Legislative and Regulatory Overview

Deregulation, excess regulation, and failed regulation by the federal government have all been blamed for the late-2000s (decade) subprime mortgage crisis in the United States.

In general, conservatives have claimed that the financial crisis was caused by too much regulation aimed at increasing home ownership rates for lower income people. They have pointed to two policies in particular: the Community Reinvestment Act (CRA) of 1977, which they claim pressured private banks to make risky loans, and HUD affordable housing goals for the government sponsored enterprises ("GSEs") — Fannie Mae and Freddie Mac — which they claim caused the GSEs to purchase risky loans, and led to a general breakdown in underwriting standards for all lending.

Liberals present data that suggest GSE loans were less risky and performed better than loans securitized by more lightly regulated Wall Street banks. They also suggest that CRA loans mandated by the government performed better than subprime loans that were purely market-driven. They also present data which suggests that financial firms that lobbied the government most aggressively also had the riskiest lending practices, and lobbied for relief from regulations that were limiting their ability to take greater risks. In testimony before Congress both the Securities and Exchange Commission (SEC) and Alan Greenspan claimed failure in allowing the self-regulation of investment banks.

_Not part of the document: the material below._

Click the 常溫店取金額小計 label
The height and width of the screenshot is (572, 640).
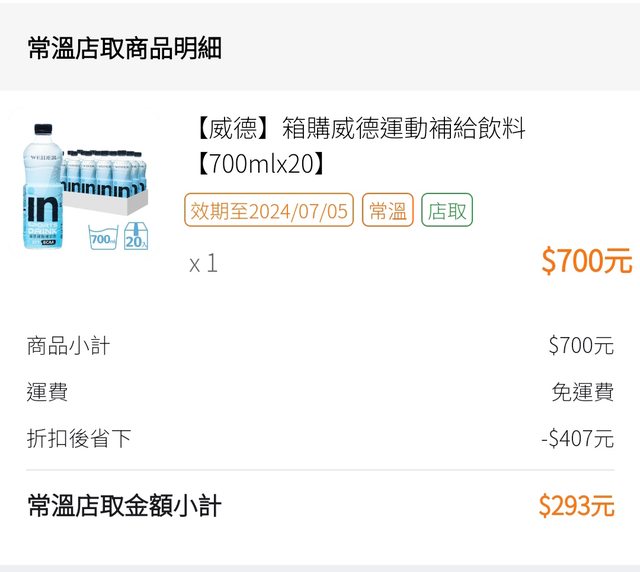pos(124,505)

The Financial Crisis Inquiry Commission issued three concluding documents in January 2011: 1) The FCIC "conclusions" or report from the six Democratic Commissioners; 2) a "dissenting statement" from the three Republican Commissioners; and 3) a second "dissenting statement" from Commissioner Peter Wallison. Both the Democratic majority conclusions and Republican minority dissenting statement, representing the views of nine of the ten commissioners, concluded that government housing policies had little to do with the crisis. The majority report stated that Fannie Mae and Freddie Mac "were not a primary cause of the crisis" and that the Community Reinvestment Act "was not a significant factor in subprime lending or the crisis." The three Republican authors of their dissenting statement wrote: "Credit spreads declined not just for housing, but also for other asset classes like commercial real estate. This tells us to look to the credit bubble as an essential cause of the U.S. housing bubble. It also tells us that problems with U.S. housing policy or markets do not by themselves explain the U.S. housing bubble."

However, Commissioner Wallison's dissenting statement did place the blame squarely on government housing policies, which in his view contributed to an excessive number of high-risk mortgages: "...I believe that the sine qua non of the financial crisis was U.S. government housing policy, which led to the creation of 27 million subprime and other risky loans—half of all mortgages in the United States—which were ready to default as soon as the massive 1997-2007 housing bubble began to deflate. If the U.S. government had not chosen this policy path—fostering the growth of a bubble of unprecedented size and an equally unprecedented number of weak and high risk residential mortgages—the great financial crisis of 2008 would never have occurred."